### Exercise requirements
Exactly the lines below from the one with "The width and height of the screenshot is (299, 118)." up to and including the one with "You are a computer-use agent. Image" make up the answer, with nothing else added.

### Task data
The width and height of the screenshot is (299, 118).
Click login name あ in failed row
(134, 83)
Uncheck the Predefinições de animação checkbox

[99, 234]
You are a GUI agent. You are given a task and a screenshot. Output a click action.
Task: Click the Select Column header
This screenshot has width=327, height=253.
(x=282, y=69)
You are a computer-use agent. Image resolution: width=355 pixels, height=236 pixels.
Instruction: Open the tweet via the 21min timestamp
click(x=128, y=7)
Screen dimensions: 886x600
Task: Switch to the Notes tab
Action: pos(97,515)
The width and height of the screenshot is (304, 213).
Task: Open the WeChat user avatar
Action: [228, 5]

---

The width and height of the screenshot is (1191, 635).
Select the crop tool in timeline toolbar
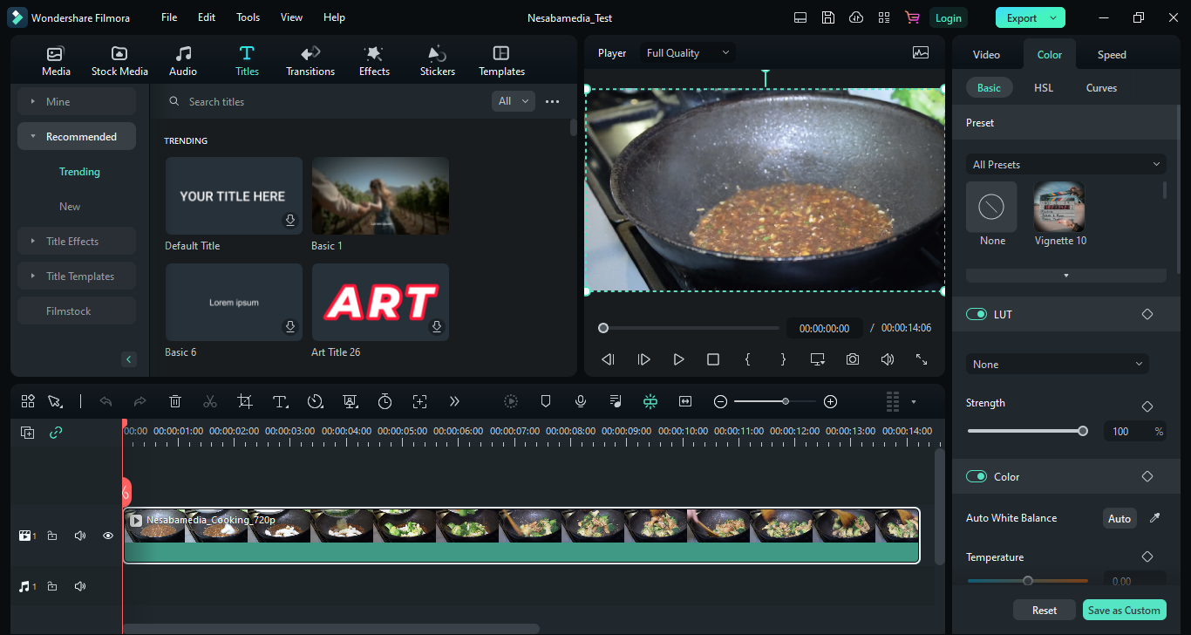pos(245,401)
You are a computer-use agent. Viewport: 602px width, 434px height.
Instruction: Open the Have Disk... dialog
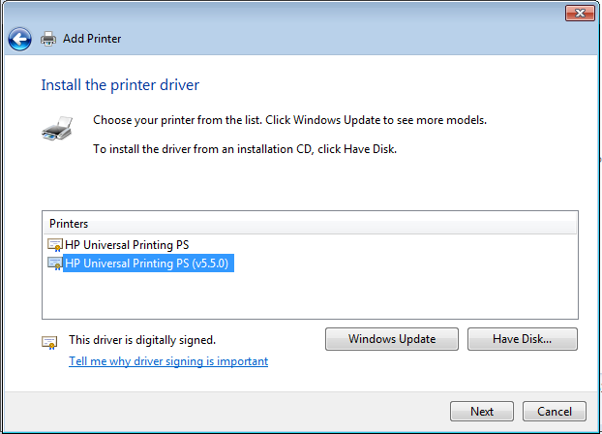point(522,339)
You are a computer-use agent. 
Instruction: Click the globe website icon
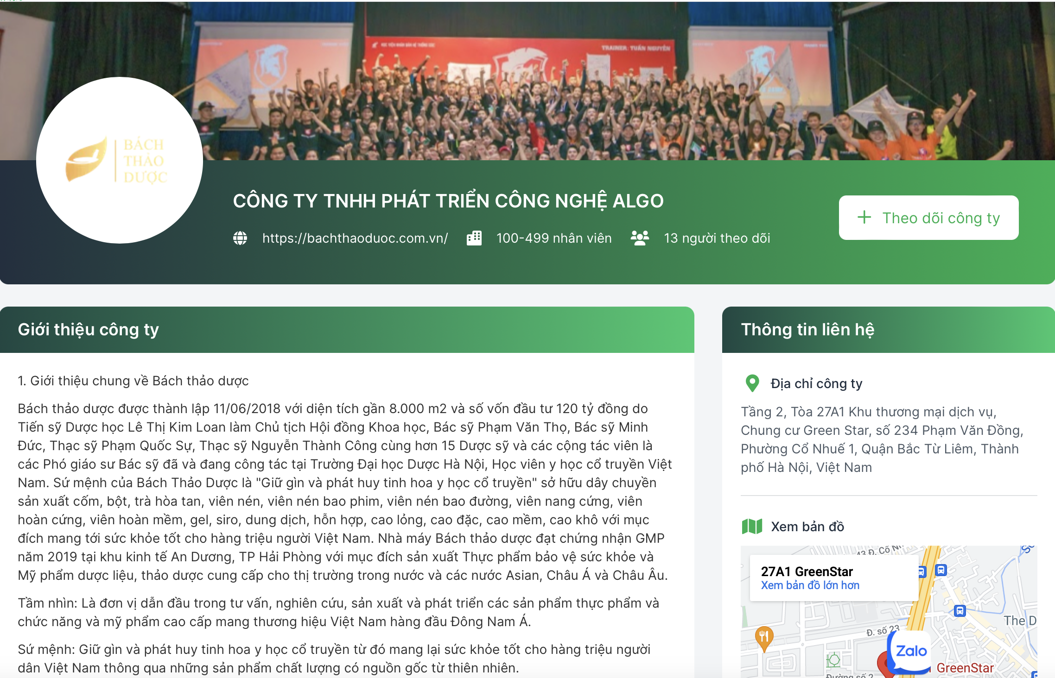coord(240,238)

### Response to this task
The width and height of the screenshot is (299, 118).
Click login name あ in failed row
(134, 83)
Uncheck the Predefinições de animação checkbox

[99, 234]
You are a GUI agent. You are given a task and a screenshot. Output a click action.
Task: Click the Select Column header
This screenshot has width=327, height=253.
(x=282, y=69)
You are a computer-use agent. Image resolution: width=355 pixels, height=236 pixels.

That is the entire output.